Examination of witnesses (Questions 20 - 39)
WEDNESDAY 3 JUNE 1998
MR D MACKENZIE, MR D MASSIE and MR K ROBERTS
20. Was there anything else
the Department could have done to have kept you in the bidding?
(Mr MacKenzie) Not really. No, I
do not think so.
21. Obviously not in your case because you
dropped out.
(Mr Massie) Yes, it would have been
unfair to say we have had a major setback, put the whole process
on hold, we need more time to go and reform our syndicate. They
might never have concluded a sale if they had taken that approach.
(Mr Roberts) No, we took the decision
it was something we did not want to do and I do not think having
more time would have changed that decision.
22. You do these things all the time. In
your assessment would you describe the way that the Department
handled the whole of this sale as effective in your experience
or not? What would your overall assessment be of the Department's
handling of the whole of the sale process from the things you
have seen and experienced?
(Mr Roberts) I have already answered
your question in terms of the process. They and their advisers
did a difficult job pretty well and that was our view on the process
at the time. Clearly hindsight is for others to apply. We did
not have any complaints with the job which was done during the
time we were involved.
23. Would you agree with that assessment?
(Mr MacKenzie) Yes, very much.
Mr Love
24. I want to go back to this decision in
relation to withdrawal; apart from Mr Massie, who has a different
reason. As I understand it, you knew right from the start of this
process that the ROSCOs would be privatised first and therefore
in a sense the unknown political situation was well known to you
from the beginning. The process of preparing a bid must be an
expensive operation. Why was it that you only took the decision
to withdraw at the end? What was it that changed your mind during
that process about the risks involved?
(Mr Roberts) It did not and it does
not normally work like that. There were some concerns which were
clear from the beginning of the process. We believed that we could
address these concerns satisfactorily through the due diligence
process. We ultimately could not. The reason we took the decision
late in the day was that we wanted to have as much opportunity
to analyse the information available and form the best view of
that information. Ultimately the best view we formed was that
it was not something we wanted to proceed with and there was not
a defining moment of something discovered which turned us. We
just could not get comfortable ultimately with those risks.

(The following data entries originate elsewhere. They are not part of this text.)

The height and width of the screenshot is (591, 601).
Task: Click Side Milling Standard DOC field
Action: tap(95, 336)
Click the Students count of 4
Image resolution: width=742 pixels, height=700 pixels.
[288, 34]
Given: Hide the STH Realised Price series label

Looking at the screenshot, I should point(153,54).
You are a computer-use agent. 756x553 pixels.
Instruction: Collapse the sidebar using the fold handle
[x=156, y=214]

(Mr MacKenzie) We started off believing
that it was a relatively straightforward and simple business,
given that it had not been in existence very long. Therefore we
believed, entering into that second round, that final phase of
the bid, that we could put in a meaningful competitive bid against
the management buyout. During the process we discovered it was
more complex, the contractual arrangements were harder to understand
than we originally envisaged. It was hard for us to get a real
view of the commercial risk attached to the maintenance contracts
and as we went through that process it became increasingly clear
that without the benefit of the management knowledge we would
not be able to bid. That is why we withdrew.

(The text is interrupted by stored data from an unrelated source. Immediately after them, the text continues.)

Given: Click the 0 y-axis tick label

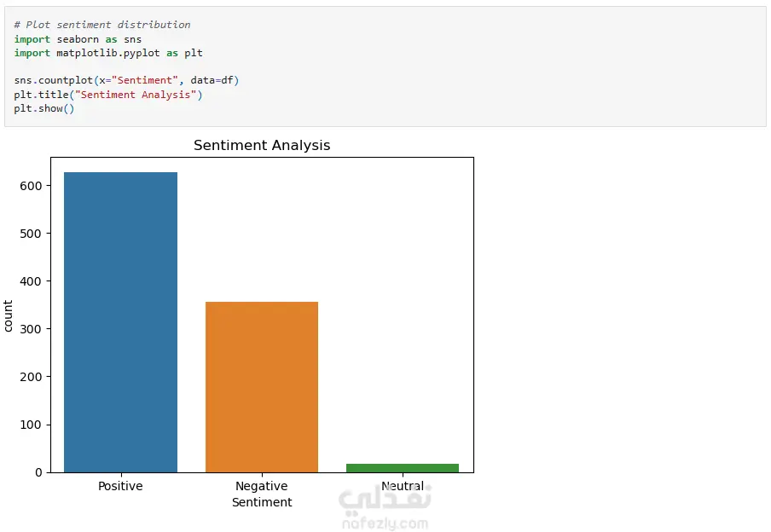Looking at the screenshot, I should [40, 472].
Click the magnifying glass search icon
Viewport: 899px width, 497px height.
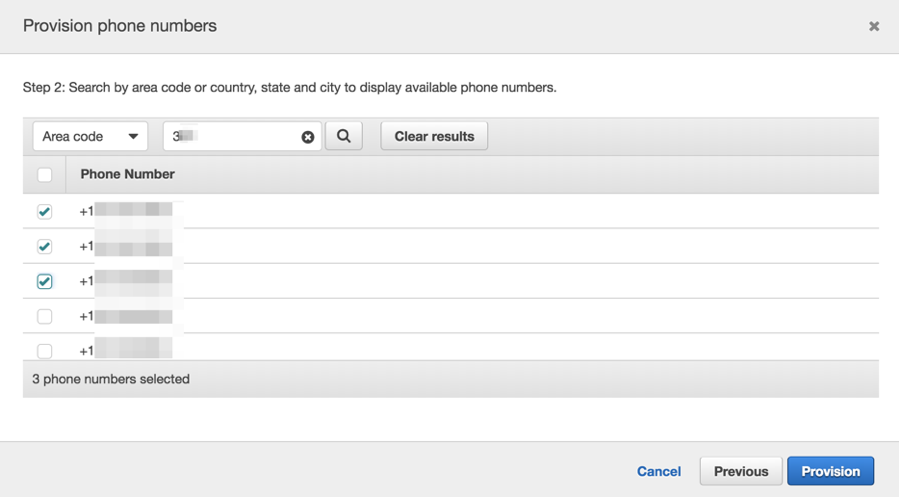(x=343, y=136)
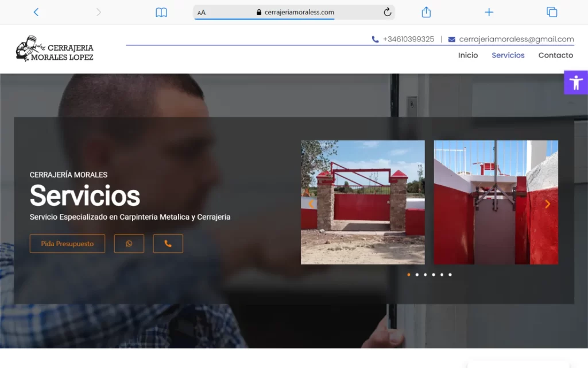Screen dimensions: 588x368
Task: Tap the Share icon in Safari toolbar
Action: click(x=426, y=12)
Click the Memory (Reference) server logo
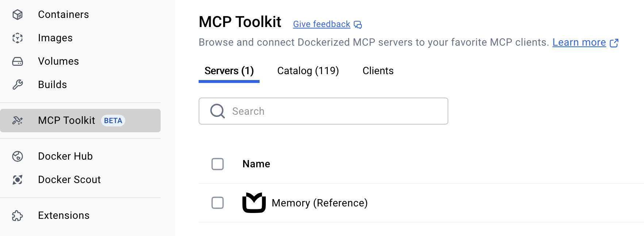644x236 pixels. [254, 203]
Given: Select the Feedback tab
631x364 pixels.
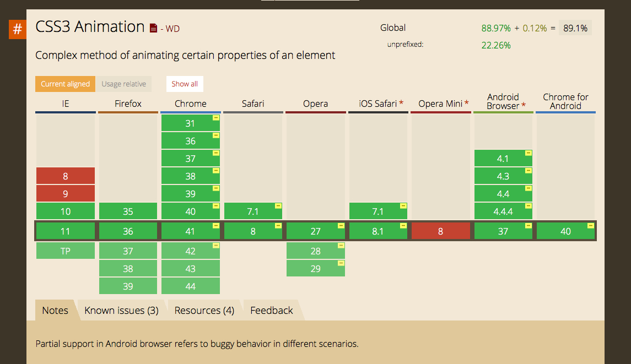Looking at the screenshot, I should (271, 310).
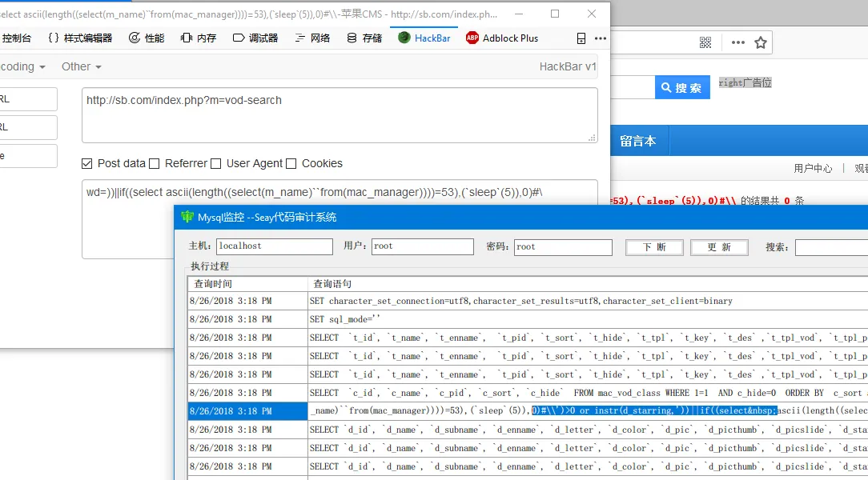Click the 调试器 (Debugger) panel icon
The image size is (868, 480).
pyautogui.click(x=239, y=38)
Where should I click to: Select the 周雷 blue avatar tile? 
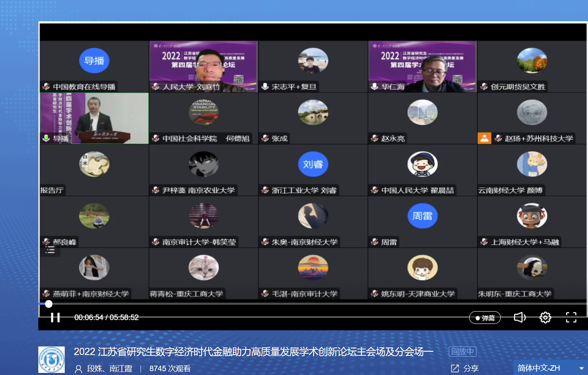422,216
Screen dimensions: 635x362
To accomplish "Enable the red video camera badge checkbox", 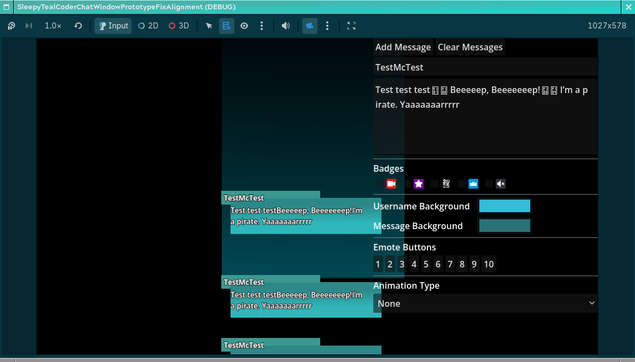I will click(x=379, y=184).
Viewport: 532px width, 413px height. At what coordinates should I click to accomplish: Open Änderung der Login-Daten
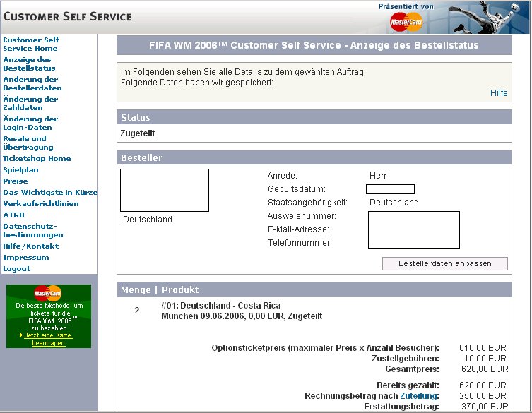31,124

25. Although there was significant risk
involved in this, as I understand it from the report in the last
year under BR profits were £330 million on a turnover of
£800 million. The level of profitability must have been available
to you under due diligence. Was the reward not up to the level
of the risk? In other words, I accept all the risk factors you
are indicating there, but there was a very significant reward
to be gained here. Did that not weigh heavily on your mind?
(Mr MacKenzie) From our perspective,
when we first bid in the first round, we took the business on
the plain facts as presented to us and took a lot for granted
and that is why we bid quite aggressively in the first round.
That took into account all the potential upside in the transaction.
The problem is for a financial buyer-and we are a financial buyer
where we rely on other people's money as well as our own, primarily
banks-banks want zero risk in the financing. They look to us to
take all the risks as the equity provider and when they sat down
with us in the second round and listened to the presentations
on the business, there were enough uncertainties in there for
them to say they were not risk takers. The risk of political change,
the risk of problems with the lease, the risk of the potential
bankruptcy of TOCs were all risks they were not going to take
and we had to take them as equity provider. That meant for us,
the way we would solve that problem, would be a reduced price.
However, it came to a stage in it where our bankers said they
could not get comfortable with this transaction so we withdrew.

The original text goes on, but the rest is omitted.